__REQUIREMENT__: Find each line in the listing below that contains the string "pixels" with the same capitalization, and copy those lines.

:: MATERIAL FOR THE TASK

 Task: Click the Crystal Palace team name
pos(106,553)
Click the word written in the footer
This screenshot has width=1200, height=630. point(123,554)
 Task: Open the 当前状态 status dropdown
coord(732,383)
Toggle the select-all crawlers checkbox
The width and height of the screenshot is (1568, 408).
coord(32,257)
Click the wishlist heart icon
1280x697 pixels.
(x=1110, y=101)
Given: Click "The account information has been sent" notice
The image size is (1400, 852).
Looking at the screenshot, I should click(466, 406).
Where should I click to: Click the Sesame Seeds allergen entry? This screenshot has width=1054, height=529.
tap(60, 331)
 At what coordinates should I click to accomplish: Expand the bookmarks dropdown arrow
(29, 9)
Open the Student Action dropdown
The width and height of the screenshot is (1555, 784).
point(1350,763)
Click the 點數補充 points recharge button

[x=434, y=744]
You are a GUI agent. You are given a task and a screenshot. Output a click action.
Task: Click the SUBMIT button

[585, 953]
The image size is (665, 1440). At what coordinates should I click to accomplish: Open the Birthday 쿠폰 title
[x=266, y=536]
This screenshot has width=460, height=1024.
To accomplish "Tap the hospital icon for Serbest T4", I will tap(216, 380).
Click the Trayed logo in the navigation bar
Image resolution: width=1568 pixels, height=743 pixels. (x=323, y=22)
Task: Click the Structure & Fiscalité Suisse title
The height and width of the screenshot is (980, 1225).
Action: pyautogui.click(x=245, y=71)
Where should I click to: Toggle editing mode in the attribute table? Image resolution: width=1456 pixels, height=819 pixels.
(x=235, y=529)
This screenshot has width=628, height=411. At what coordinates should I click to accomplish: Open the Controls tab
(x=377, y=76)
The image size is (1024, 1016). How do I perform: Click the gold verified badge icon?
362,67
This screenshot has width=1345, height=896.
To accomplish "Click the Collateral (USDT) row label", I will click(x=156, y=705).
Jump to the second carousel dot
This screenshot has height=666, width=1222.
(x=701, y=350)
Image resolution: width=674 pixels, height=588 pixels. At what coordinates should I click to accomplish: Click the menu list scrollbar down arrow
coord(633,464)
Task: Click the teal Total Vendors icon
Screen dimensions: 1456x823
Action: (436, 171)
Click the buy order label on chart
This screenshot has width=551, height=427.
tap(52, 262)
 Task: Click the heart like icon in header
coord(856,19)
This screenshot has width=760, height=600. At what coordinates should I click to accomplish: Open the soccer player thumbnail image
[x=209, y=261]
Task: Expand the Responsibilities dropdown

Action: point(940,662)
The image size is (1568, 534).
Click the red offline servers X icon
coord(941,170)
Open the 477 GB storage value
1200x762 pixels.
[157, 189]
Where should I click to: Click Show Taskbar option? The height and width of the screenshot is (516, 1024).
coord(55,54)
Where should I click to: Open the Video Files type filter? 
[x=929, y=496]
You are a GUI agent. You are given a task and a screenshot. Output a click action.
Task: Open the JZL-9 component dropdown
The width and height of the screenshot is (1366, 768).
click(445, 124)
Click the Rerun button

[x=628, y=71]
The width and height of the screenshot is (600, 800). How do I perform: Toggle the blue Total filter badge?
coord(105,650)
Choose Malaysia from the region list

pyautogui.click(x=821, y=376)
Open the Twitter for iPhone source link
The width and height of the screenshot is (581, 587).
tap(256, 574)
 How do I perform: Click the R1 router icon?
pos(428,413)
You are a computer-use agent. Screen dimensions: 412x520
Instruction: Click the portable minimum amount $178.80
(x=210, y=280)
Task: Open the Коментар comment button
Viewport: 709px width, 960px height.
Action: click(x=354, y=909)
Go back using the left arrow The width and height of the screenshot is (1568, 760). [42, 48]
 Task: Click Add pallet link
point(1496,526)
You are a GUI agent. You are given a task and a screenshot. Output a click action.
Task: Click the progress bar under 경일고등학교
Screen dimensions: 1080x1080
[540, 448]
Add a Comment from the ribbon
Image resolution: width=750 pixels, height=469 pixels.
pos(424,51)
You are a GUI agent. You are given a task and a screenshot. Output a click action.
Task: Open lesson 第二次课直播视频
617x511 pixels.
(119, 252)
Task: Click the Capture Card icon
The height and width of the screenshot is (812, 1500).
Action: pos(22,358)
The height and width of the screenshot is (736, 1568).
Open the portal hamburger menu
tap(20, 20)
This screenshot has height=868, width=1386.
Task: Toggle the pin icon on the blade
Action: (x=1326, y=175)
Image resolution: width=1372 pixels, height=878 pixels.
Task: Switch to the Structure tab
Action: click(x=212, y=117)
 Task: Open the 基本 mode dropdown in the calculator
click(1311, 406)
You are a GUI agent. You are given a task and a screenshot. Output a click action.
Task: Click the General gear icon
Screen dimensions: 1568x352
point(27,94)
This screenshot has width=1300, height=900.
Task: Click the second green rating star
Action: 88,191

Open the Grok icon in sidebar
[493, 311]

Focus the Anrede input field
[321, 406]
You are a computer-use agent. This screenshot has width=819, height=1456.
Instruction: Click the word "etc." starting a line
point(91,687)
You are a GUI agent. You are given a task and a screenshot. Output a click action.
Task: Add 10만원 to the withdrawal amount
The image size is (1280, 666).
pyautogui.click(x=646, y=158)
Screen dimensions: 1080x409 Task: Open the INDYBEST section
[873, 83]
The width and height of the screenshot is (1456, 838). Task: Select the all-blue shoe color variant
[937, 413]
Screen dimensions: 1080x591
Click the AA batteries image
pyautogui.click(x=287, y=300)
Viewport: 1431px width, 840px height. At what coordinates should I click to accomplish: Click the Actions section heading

::::

__WRITTEN ANSWER__:
1280x697 pixels.
Image resolution: width=1568 pixels, height=743 pixels. (x=323, y=22)
Where should I click to: Toggle editing mode in the attribute table? Image resolution: width=1456 pixels, height=819 pixels.
Image resolution: width=674 pixels, height=588 pixels. At what coordinates should I click to accomplish: Click the menu list scrollbar down arrow
1200x762 pixels.
Image resolution: width=750 pixels, height=469 pixels.
617x511 pixels.
Image resolution: width=1372 pixels, height=878 pixels.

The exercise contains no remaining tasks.